Listed records:
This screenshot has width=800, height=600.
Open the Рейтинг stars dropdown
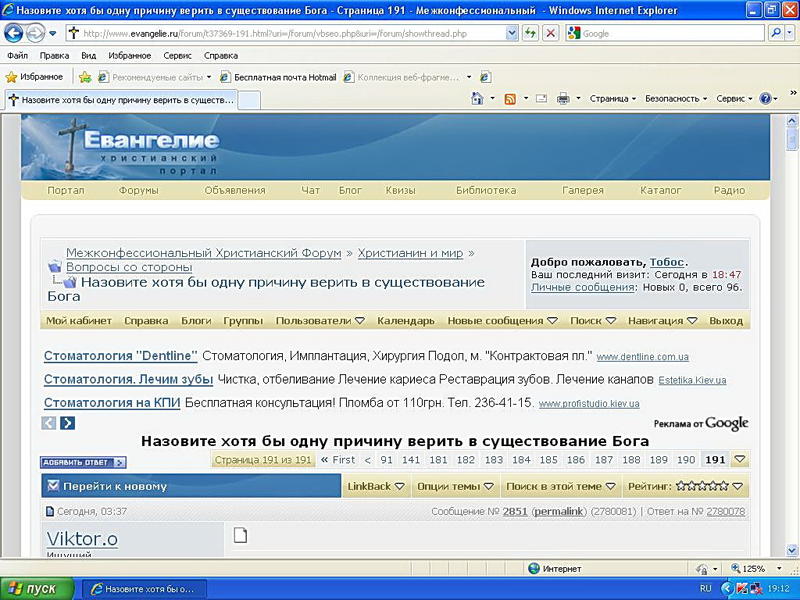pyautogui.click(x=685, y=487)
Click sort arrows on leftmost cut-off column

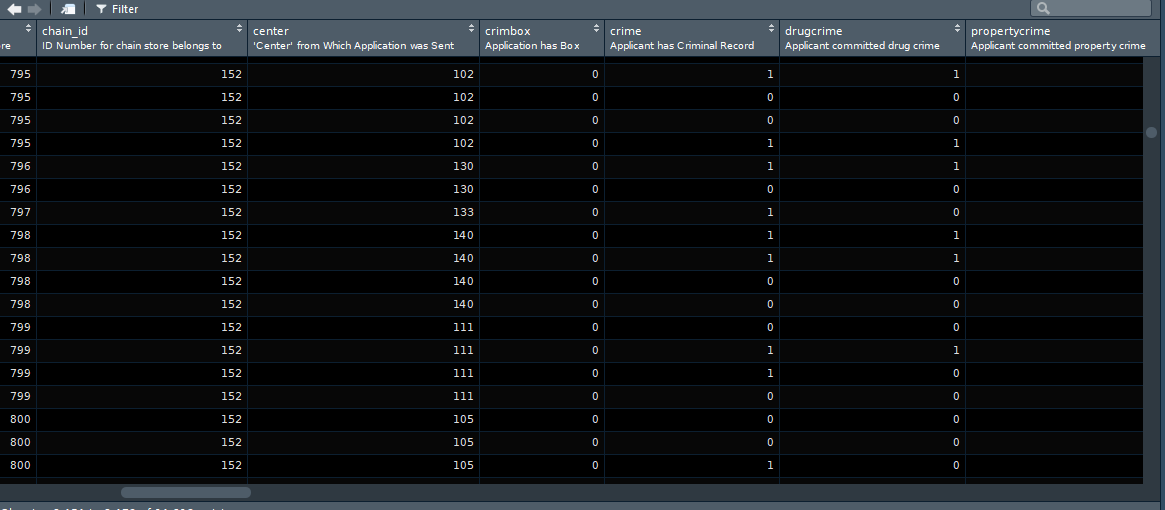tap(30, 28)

...

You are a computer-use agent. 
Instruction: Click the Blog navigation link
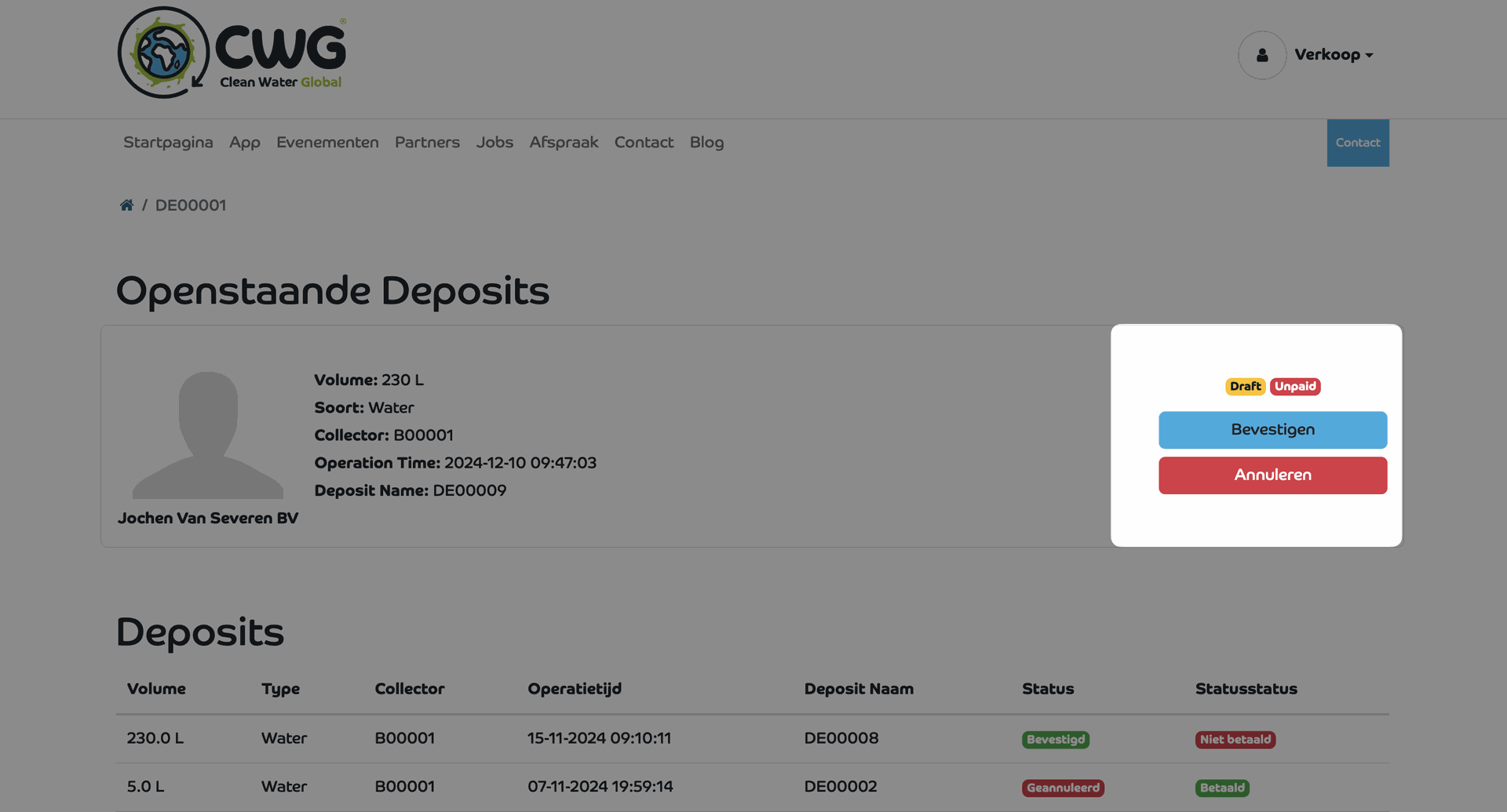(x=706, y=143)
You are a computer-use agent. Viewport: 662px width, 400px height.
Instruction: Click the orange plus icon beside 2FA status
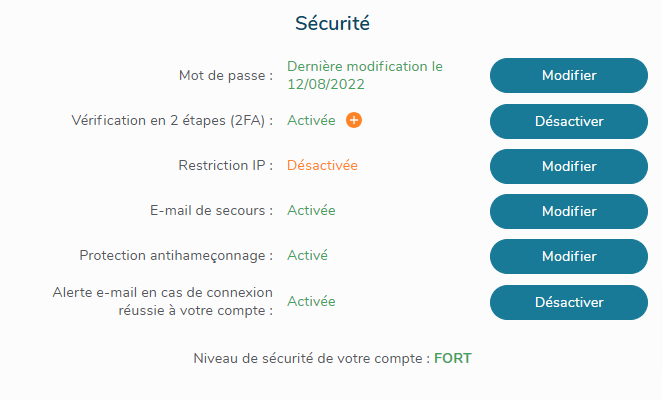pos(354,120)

==

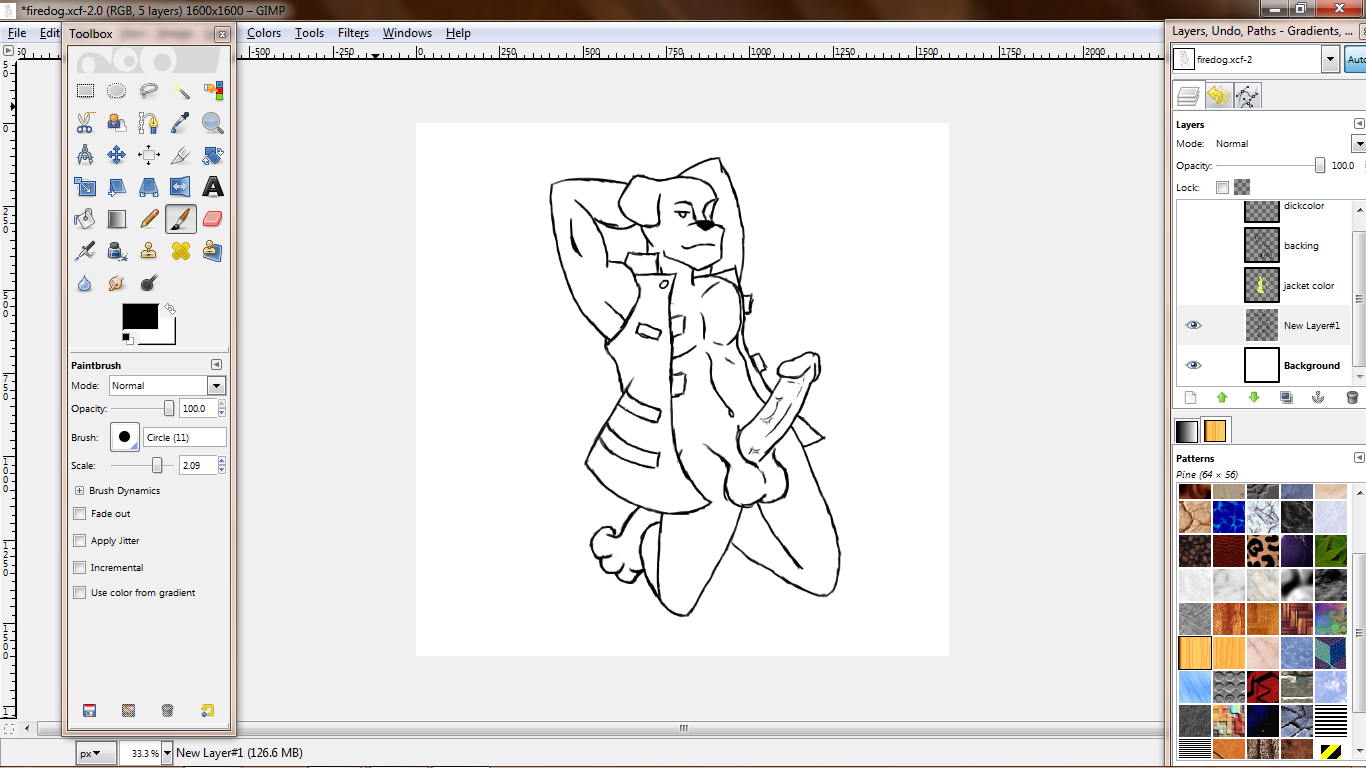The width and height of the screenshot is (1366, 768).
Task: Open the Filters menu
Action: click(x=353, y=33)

What is needed: Copy whichever lines above contain the string "computer".

Result for this task:
You are a computer-use agent. 
You are a computer-use agent. Viewport: 662px width, 400px height.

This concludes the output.